Last Glacial Age Decimated Global Killer Whale Population
February 5, 2014

Last Glacial Age Decimated Global Killer Whale Population

[ Watch the Video: Ice Age Decimated Killer Whales ]

Brett Smith for - Your Universe Online

A new study from an international team of researchers has found that killer whale populations around the world were decimated by the last Ice Age that occurred around 40,000 years ago.

The study, which was published in the journal Molecular Biology and Evolution, is based on a genetic analysis of archival DNA that showed significant genetic diversity bottlenecks in orca populations the world over – and indication of a major population loss.

The study team did, however, find that killer whale populations around the coast of South Africa were an exception to this rule.

"Our data suggest that a severe reduction in population size during the coldest period of the last ice age could help explain this low diversity, and that it could have been an event affecting populations around the world,” said study author Rus Hoelzel, a biology professor at Durham University in the United Kingdom. "However, a global event is hard to explain, because regional modern-day killer whale populations seem quite isolated from each other.”

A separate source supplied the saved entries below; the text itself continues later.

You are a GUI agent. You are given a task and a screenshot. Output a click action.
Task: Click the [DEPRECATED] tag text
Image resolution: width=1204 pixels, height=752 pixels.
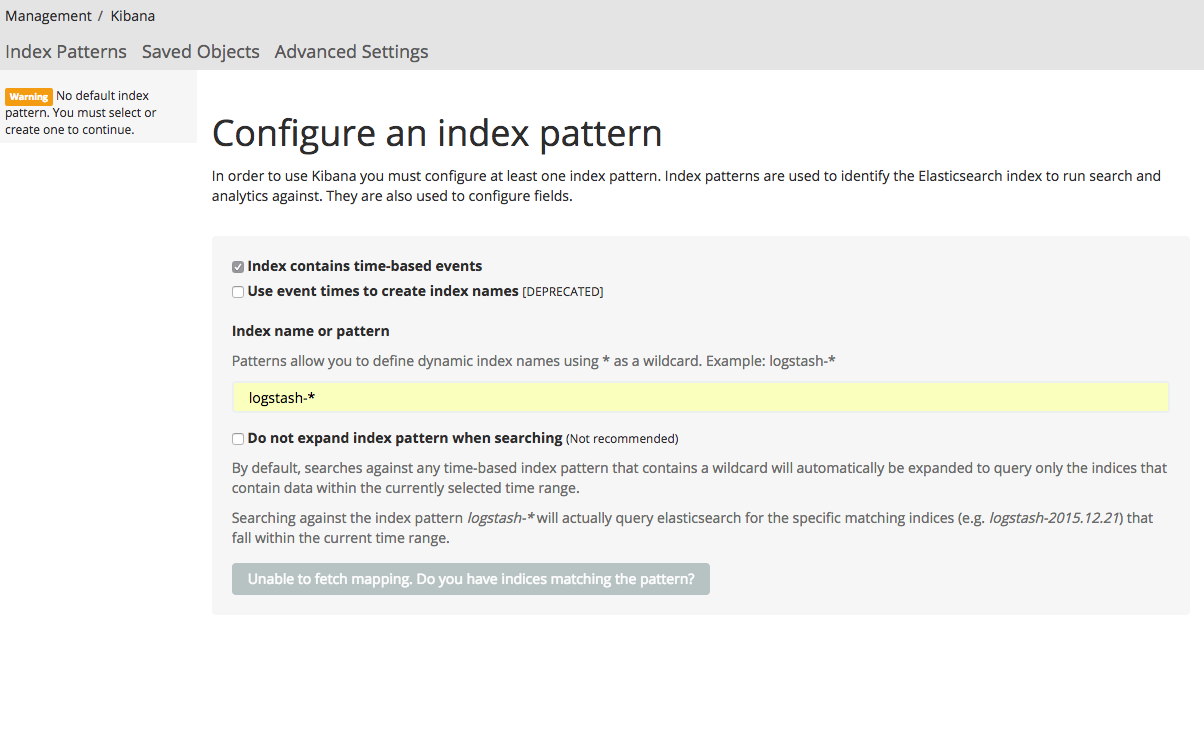pos(563,292)
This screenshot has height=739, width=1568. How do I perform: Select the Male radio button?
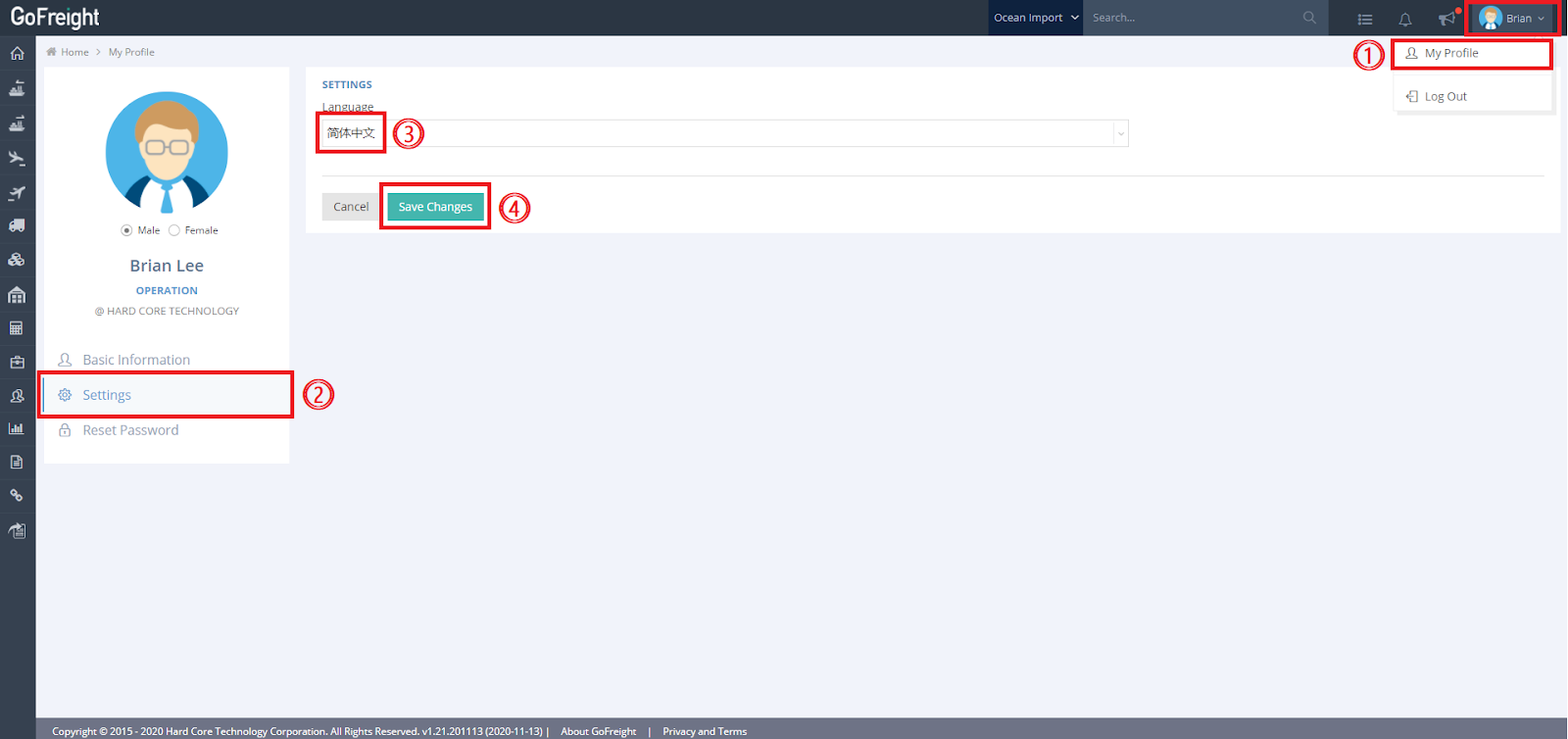tap(126, 230)
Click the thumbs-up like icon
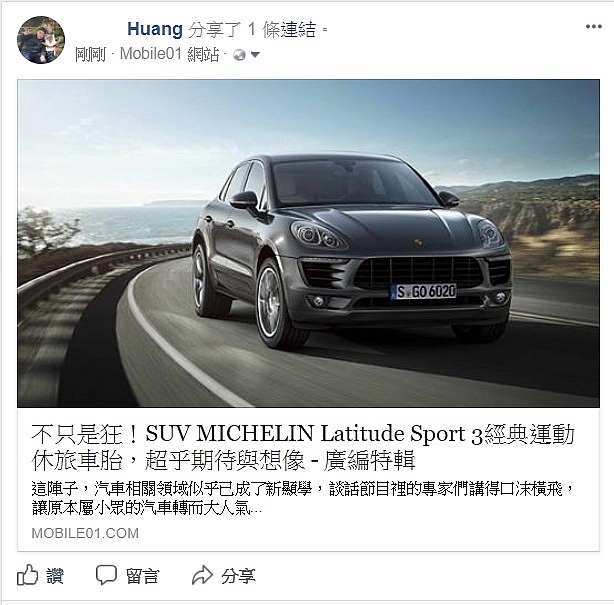Screen dimensions: 614x605 pos(27,575)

“What could have affected multiple populations from around the world all at the same time?” Hoelzel asked.

For the study, researchers used archive material from earlier studies or from museum specimens to assemble 2.23 gigabytes (GB) of Northern Hemisphere killer whale genomic data and mitochondrial DNA from 616 samples around the world.

The genetic analysis showed that the South African population of killer whales steered clear of the bottleneck faced by other populations, and the study team said one explanation could have been the Bengeula upwelling system – which drives nutrient rich cold water to the oceans off South Africa – being stable regardless of the last glacial period. Driven by oceanic winds, this upwelling of nutrient-rich water would have been capable of sustaining the fish and dolphins that killer whales near South Africa typically feed on.

The scientists added that other significant upwelling systems around the world -- the California upwelling off North America; Humboldt upwelling off South America; and the Canary upwelling off the coast of North Africa -- were either disturbed or faded away altogether during the previous glacial or Pleistocene periods, between 40,000 and 2.5 million years ago.

"The uniquely high levels of diversity we found for the population off South Africa suggest a possible explanation,” Hoelzel said. “These whales live in an environment that has been highly productive and stable for at least the last million years, while some data suggest that ocean productivity may have been reduced during the last glacial period elsewhere in the world.”

"If this is the case, then further research may suggest an impact on other ocean top predators during this time,” he continued. “It would also support concerns about the potential for climate disruptions to impact ocean ecosystems in future."

The researchers said looking at the genetic diversity of sharks and other marine apex predators might suggest a negative impact on their numbers.

Conservationists have been voicing concern over the sustainability of today’s upwellings around the world. They argue that because these water are so productive, they attract large numbers of commercial fishermen and, as a result, are in danger of being disrupted.